Zum Hintergrund: des Mordes verdächtigt wird ein Priester, der allerdings unschuldig ist, den wahren Täter aber durch dessen Beichte kennt, ihn aber nicht verraten darf.

Auffallend ist - so eines der Ergebnisse von Claudia Stockinger: wenn Religion im Tatort auftaucht, so ist es meist der Katholizismus und nicht der Protestantismus. Für Gebhard Henke hat das seinen Grund:

"Natürlich hat der Katholizismus sehr viel mehr Brisanteres durch das Zölibat. Da ist natürlich ein evangelischer Pfarrer, der verheiratet sein darf, nicht so interessant in Blick auf Sexualität."

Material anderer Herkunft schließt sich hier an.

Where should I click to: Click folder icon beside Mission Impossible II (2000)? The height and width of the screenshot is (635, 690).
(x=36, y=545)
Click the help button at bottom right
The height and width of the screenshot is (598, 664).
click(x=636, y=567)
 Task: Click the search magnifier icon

Der Chef des WDR-Fernsehfilms berichtet von einem Besuch in einem katholischen Seminar. Dort wollte er Ausschnitte aus dem Tatort "Tempelräuber" zeigen, jener Münsteraner Folge mit den Priesterkindern. Bei einem derartig brisanten Thema hatte Henke ein ungutes Gefühl:
"Dann lachte ein relativ hoher Würdenträger und sagte: machen Sie sich keine Sorgen, Sie dürfen uns kritisieren, Sie können uns auch verspotten, wenn wir nicht mehr vorkommen, wie die evangelische Kirche, dann haben wir ein Problem."

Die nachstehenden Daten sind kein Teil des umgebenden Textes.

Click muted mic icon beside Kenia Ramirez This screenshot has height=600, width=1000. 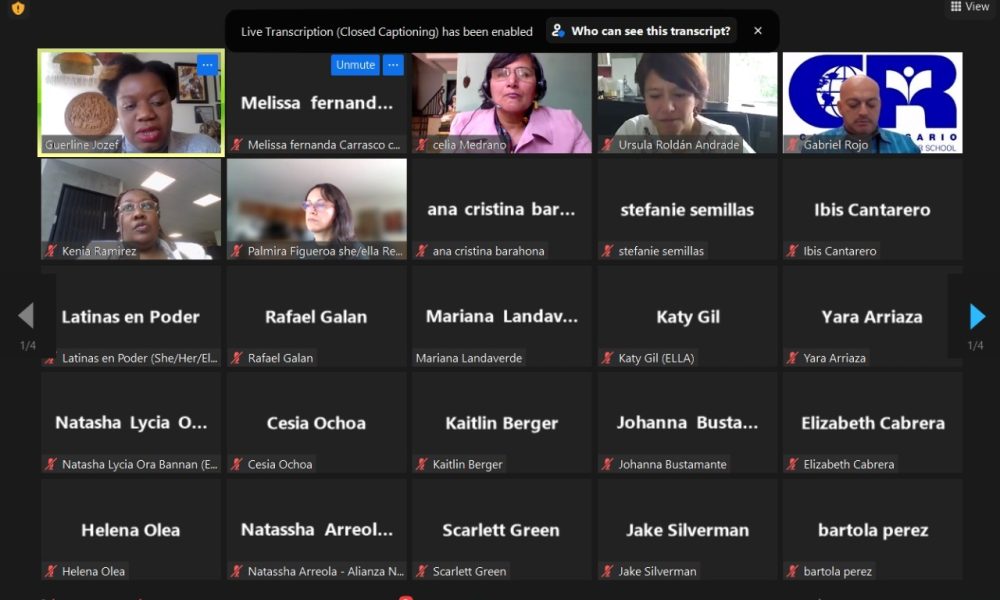click(51, 251)
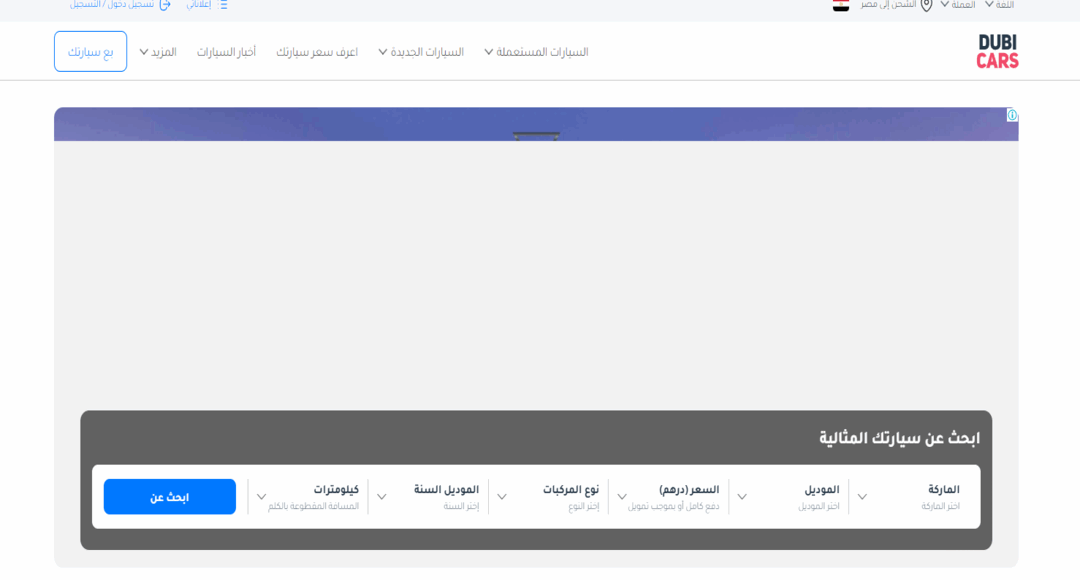Click the location pin icon for الشحن إلى مصر
Image resolution: width=1080 pixels, height=580 pixels.
click(x=927, y=5)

An andere Religionen wagen sich die Tatort-Autoren, deren Drehbücher den Ansprüchen der Spannung, der Aufklärung, der Realität, der Aktualität und der Regionalität genügen müssen, eher selten heran. Ein Beispiel für diesen Versuch ist allerdings eine Münchener Folge über Ermittlungen in der jüdischen Gemeinde, der im November 2011 ausgestrahlt wurde. Der Titel "Ein ganz normaler Fall" sei durchaus bezeichnend, meint die Germanistin Claudia Stockinger:

"Weil die Tatort- Kommissare Batic und Leitmayr überfordert sind von der Situation. Es spielt in der neuen jüdischen Synagoge in München. Die wissen nicht genau, wie sie mit den jüdischen Bürgern umgehen sollen, weil sie die ganze Zeit die deutsche Vergangenheit im Blick haben, und da wird die Normalität des Umgangs mit den jüdischen Mitbürgern gleichzeitig noch zum Thema dieses Tatorts gemacht."

Und das Thema innerislamischer Konflikt in dem Tatort "Wem Ehre gebührt" endete gleich mit einer Demonstration der Aleviten vor dem Funkhaus des NDR. In der Folge ging es um Inzest in einer alevitischen Familie - ein Vorurteil, das die Aleviten oft von muslimischer Seite zu hören bekommen. Von den heftigen Protesten seien die Tatort-Produzenten doch überrascht gewesen, meint Gebhard Henke:

"Das wird sicherlich die Sensibilität der Macher und der Autoren eher schärfen, dass man sich das sehr genau überlegt, ob man in einen solchen Bereich geht."

"Wem Ehre gebührt" landete übrigens im "Giftschrank" der ARD. Dieser Tatort wird nicht mehr wiederholt.